Photo Source: HIV.gov |
Widespread adoption of Cabenuva also requires providers to adopt changes. Currently, with HIV healthcare, patients on established therapy only see their infectious disease doctors once or twice a year, and the responsibility of pill treatment adherence is on the patient. With Cabenuva injections, the facility's operational flow is disrupted since the injections require more frequent visits. Additionally, responsibility is added to the medical practices by ensuring patients do not miss their injection appointments and following up with them when they do. Moreover, practitioners must be trained in the z-track injection technique required for the intramuscular injection and have proper refrigeration equipment to store the Cabenuva between 2°C and 8°C.[8]
The recent data from the Cabenuva trial is a promising step in the right direction, though not without its challenges. Joey Wynn adds, “Understandably, there are issues of access for those on private insurance, clinic flow issues, and limited distribution shortages, meaning advocates need to demand improved pipeline delivery from the manufacturer so people can get what they need/want/require with less difficulties.” Riley Johnson adds, “no degree of adherence is possible if the medication is not available or accessible.” To ensure the success of the LAI landscape, policy and holistic community support will be required to keep up with the advances of science.
[1] GSK. (2024, February 21). Press release: LATITUDE phase III interim trial data indicates ViiV Healthcare’s long-acting injectable HIV treatment Cabenuva (cabotegravir + rilpivirine) has superior efficacy compared to daily therapy in individuals living with HIV who have adherence challenges.
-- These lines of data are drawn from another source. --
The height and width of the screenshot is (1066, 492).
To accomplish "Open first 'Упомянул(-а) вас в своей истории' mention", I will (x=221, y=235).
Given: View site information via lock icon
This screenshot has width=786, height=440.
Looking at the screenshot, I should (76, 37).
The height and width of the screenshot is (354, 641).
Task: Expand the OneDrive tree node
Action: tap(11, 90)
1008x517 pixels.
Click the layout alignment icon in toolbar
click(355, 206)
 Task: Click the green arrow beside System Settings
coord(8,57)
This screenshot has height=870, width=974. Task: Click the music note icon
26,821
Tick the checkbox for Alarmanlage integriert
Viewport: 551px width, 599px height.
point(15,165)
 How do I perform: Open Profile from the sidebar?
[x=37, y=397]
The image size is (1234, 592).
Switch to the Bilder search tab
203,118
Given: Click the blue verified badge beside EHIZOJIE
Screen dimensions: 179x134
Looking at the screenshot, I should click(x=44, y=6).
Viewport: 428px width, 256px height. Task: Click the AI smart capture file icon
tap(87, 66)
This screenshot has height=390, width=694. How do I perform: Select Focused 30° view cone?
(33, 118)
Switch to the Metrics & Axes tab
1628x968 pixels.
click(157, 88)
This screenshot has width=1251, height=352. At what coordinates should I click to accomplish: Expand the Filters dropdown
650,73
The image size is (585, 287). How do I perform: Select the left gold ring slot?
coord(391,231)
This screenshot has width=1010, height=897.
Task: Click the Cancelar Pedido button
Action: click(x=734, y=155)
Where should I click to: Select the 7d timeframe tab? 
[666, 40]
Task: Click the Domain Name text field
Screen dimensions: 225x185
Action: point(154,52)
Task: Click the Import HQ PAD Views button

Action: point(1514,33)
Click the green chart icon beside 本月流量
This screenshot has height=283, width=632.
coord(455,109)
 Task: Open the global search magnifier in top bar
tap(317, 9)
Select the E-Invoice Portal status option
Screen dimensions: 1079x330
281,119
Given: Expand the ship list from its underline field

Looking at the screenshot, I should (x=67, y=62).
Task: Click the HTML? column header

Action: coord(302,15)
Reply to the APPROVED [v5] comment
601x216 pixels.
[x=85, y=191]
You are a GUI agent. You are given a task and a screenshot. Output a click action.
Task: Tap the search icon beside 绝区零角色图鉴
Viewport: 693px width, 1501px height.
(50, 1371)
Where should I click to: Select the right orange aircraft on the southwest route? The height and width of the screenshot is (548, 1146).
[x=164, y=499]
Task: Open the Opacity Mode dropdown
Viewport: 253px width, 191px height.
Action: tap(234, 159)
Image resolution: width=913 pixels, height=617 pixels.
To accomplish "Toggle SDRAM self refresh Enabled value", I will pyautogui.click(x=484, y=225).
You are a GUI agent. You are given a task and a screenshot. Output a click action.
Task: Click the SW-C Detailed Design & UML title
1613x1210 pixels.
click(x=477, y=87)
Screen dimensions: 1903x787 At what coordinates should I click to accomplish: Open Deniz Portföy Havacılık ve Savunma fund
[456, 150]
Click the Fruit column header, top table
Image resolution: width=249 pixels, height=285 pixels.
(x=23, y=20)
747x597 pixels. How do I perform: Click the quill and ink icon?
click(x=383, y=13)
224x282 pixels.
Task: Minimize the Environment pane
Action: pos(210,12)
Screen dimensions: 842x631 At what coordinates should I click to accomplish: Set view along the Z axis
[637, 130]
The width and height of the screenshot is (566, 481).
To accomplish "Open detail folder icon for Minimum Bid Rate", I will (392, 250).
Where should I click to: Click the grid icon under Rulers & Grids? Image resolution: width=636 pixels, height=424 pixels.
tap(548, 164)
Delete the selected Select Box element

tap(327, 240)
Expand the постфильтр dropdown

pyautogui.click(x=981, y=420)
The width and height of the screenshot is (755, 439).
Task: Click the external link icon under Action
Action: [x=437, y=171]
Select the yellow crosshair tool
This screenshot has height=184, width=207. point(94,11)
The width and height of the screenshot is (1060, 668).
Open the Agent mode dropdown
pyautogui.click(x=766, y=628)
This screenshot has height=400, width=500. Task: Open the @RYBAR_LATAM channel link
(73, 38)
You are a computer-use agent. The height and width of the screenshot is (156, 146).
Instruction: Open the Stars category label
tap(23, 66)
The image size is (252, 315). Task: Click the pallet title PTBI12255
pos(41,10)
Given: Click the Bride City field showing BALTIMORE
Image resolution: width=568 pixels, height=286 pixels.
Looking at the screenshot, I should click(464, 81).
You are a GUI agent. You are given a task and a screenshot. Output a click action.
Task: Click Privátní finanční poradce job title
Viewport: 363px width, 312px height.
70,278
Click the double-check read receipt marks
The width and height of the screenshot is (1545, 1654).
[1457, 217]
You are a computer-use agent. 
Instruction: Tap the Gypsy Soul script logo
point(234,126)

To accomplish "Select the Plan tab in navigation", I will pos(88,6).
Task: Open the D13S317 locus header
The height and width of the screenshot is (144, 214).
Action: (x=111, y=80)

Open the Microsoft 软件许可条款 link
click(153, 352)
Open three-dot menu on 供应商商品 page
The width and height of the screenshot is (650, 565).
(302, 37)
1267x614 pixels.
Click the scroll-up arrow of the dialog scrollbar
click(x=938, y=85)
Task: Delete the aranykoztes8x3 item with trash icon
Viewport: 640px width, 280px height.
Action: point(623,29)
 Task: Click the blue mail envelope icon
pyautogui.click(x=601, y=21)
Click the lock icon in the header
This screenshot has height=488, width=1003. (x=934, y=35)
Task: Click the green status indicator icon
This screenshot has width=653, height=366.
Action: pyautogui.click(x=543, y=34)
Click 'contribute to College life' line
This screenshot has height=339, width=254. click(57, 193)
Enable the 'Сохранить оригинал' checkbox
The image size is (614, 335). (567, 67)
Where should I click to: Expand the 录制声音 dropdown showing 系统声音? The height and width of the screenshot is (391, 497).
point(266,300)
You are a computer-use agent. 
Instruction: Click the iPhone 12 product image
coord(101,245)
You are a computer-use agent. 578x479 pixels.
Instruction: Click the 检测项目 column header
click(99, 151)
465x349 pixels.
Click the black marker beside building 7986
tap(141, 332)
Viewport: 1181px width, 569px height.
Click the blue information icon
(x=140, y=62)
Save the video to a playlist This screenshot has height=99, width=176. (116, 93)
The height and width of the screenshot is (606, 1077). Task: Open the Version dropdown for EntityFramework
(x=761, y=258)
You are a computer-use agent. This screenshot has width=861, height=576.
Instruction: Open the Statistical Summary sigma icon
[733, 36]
Retrieved from https://www.gsk.com/en-gb/media/press-releases/latitude-phase-iii-interim-trial-data-indicates-cabenuva-has-superior-efficacy-compared-to-daily-therapy/
[2] Pinto, R. M., Hall, E., & Tomlin, R. (2023). Injectable Long-Acting Cabotegravir-Rilpivirine Therapy for People Living With HIV/AIDS: Addressing Implementation Barriers From the Start. The Journal of the Association of Nurses in AIDS Care: JANAC, 34(2), 216–220. https://doi.org/10.1097/JNC.0000000000000386
[3] Simoni, J. M., Tapia, K., Lee, S. J., Graham, S. M., Beima-Sofie, K., Mohamed, Z. H., Christodoulou, J., Ho, R., & Collier, A. C. (2020). A Conjoint Analysis of the Acceptability of Targeted Long-Acting Injectable Antiretroviral Therapy Among Persons Living with HIV in the U.S. AIDS and Behavior, 24(4), 1226–1236. https://doi.org/10.1007/s10461-019-02701-7
[4] Hart, R. (2024, February 21). First long-acting injectable HIV treatment works better than daily pills for some patients, GSK says. Retrieved from https://www.msn.com/en-us/health/other/first-long-acting-injectable-hiv-treatment-works-better-than-daily-pills-for-some-patients-gsk-says/ar-BB1iDCzR?ocid=socialshare
[5] Bernstein, L. (2021, January 22). FDA approves breakthrough injectable HIV medication. Retrieved from FDA approves breakthrough injectable HIV medication
[6] Liu, A. (2024, February 21).GSK’s long-acting HIV med Cabenuva beats daily therapy in patients who've faced adherence hurdles. Retrieved from https://www.fiercepharma.com/pharma/cabenuva-trial-modified-gsks-long-acting-hiv-med-beat-daily-therapy-patients-adherence
[7] VIIV Healthcare. (2024, January). Cabenuva. Retrieved from https://www.cabenuva.com/
[8] De Vito, A., Botta, A., Berruti, M., Castelli, V., Lai, V., Cassol, C., Lanari, A., Stella, G., Shallvari, A., Bezenchek, A., & Di Biagio, A. (2022). Could Long-Acting Cabotegravir-Rilpivirine Be the Future for All People Living with HIV? Response Based on Genotype Resistance Test from a Multicenter Italian Cohort. Journal of personalized medicine, 12(2), 188. https://doi.org/10.3390/jpm12020188
Disclaimer: Guest blogs do not necessarily reflect the views of the ADAP Advocacy Association, but rather they provide a neutral platform whereby the author serves to promote open, honest discussion about public health-related issues and updates.